SELECTED EXTRACT >>
White Evangelicalism, Gun Control, and Fall Narratives

“Guns don’t kill people. People kill people.” Like all great falsehoods, there is a hint of truth to ita tiny crumb of wisdom upon which its deceptions are parasitic for life. Likewise, “all lives matter” has, of course, something undeniably true about it. All lives do matter. And yet that truth has been misappropriated.

As the Genealogies of Modernity podcast episode on gun violence argues, war normalizes gun use. During the Cold War, many white evangelicals in the United States found a “godless” enemy in communism, making it God’s war. Billy Graham was brought to the White House, James Dobson to the military, and “manly men” back to predominantly female churches. This association between warfare and white Evangelicalism occurred around the same time that both were being linked to conservative politics, such that being a white evangelical in the United States now makes you more likely than the general public to be pro-gun.

Yet whatever the historical factors, in the aftermath of the 2022 Uvalde shootings, a Christian professor I generally admire thought it made sense to write an article against gun control (I have not linked the article due to my continued relationship with the individual. Additionally, this allows me to strawman them to my heart’s content). In it, he argued that societies scapegoat guns as a way of avoiding the truth about our individual human condition. Each human person is fallen and in need of a savior. Guns don’t kill people. People kill people.

Lucas Cranach the Elder, Adam and Eve (1528)

My colleague further argued that because humans are fallen, we need guns to protect ourselves from one another, as well as from the government. We cannot let the government take our guns, for power must be in the people, since sin perverts any and every ruler. Just look at Communist Russia. Power cannot be centralized in big government with oversight of gun control laws because power corrupts. And power corrupts because humans are fallen and sinful. His article thus expressed a seemingly logical link between the Judeo-Christian fall and pro-gun, free-market economics and values. 

What is fascinating is how this argument can, and often has, gone in the opposite direction. Thomas Hobbes’s insistence on the necessity of government stemmed precisely from his pessimism toward human nature. We need oversight, Hobbes argued, precisely because humans are messed up. Contrary to Rousseau, Hobbes believed that humans, if left freely to their own devices, would not bring about paradise but rather its ruin. Ours is a tale of paradise lost, not found. It’s because people cannot be trusted that we cannot trust them with guns, without any government oversight or accountability. Guns don’t kill people. People with guns kill people.

(Dataset records)
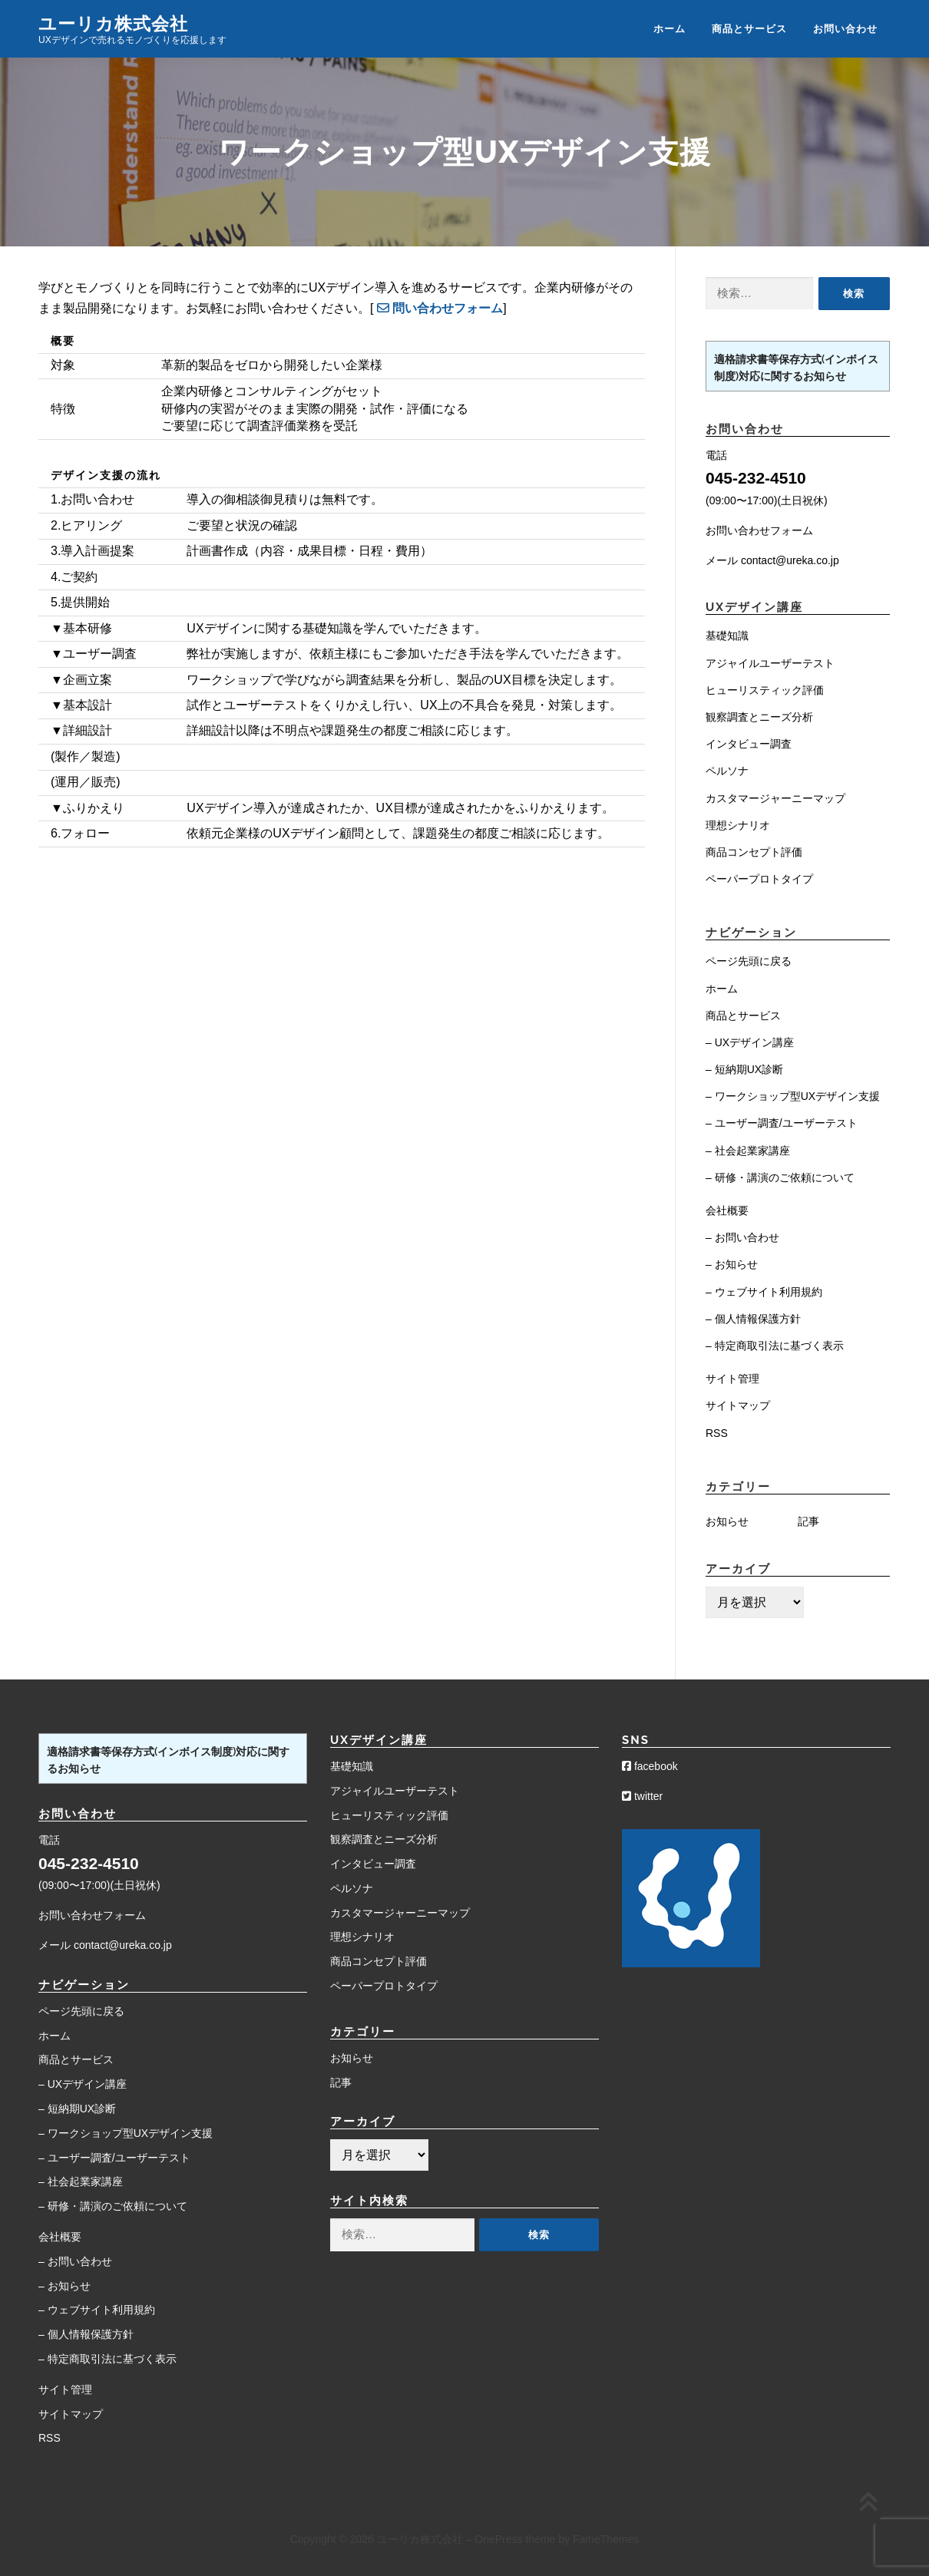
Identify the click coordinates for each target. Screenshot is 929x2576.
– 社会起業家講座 (748, 1150)
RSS (717, 1433)
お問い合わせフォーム (759, 530)
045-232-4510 (756, 478)
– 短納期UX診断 (744, 1069)
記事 (808, 1521)
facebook (650, 1766)
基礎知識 (727, 635)
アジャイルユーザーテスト (770, 663)
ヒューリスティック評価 (765, 690)
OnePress (498, 2539)
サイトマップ (738, 1405)
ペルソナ (727, 771)
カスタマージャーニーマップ (775, 798)
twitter (642, 1796)
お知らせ (727, 1521)
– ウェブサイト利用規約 (764, 1292)
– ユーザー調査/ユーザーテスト (782, 1123)
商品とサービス (749, 29)
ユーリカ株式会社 (113, 22)
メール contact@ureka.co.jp (772, 560)
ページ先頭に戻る (749, 961)
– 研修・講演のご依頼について (780, 1177)
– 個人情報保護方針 (753, 1319)
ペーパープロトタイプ (759, 879)
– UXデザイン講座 (750, 1042)
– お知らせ (732, 1264)
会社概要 (727, 1210)
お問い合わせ (845, 29)
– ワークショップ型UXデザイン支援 (793, 1096)
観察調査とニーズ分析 (759, 717)
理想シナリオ (738, 825)
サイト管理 (732, 1378)
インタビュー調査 (749, 744)
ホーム (669, 29)
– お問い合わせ (742, 1237)
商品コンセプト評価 (754, 852)
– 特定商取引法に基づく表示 (775, 1345)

TASK A >> In the essay on evangelicalism and gun control, what does Thomas Hobbes's insistence on the necessity of government stem from?
TASK B >> Retype the passage of the essay on evangelicalism and gun control starting at "My colleague further" and ending at "economics and values.".
These records have no connection to the essay.

COMPLETE RESPONSE A >> His pessimism toward human nature.

COMPLETE RESPONSE B >>
My colleague further argued that because humans are fallen, we need guns to protect ourselves from one another, as well as from the government. We cannot let the government take our guns, for power must be in the people, since sin perverts any and every ruler. Just look at Communist Russia. Power cannot be centralized in big government with oversight of gun control laws because power corrupts. And power corrupts because humans are fallen and sinful. His article thus expressed a seemingly logical link between the Judeo-Christian fall and pro-gun, free-market economics and values.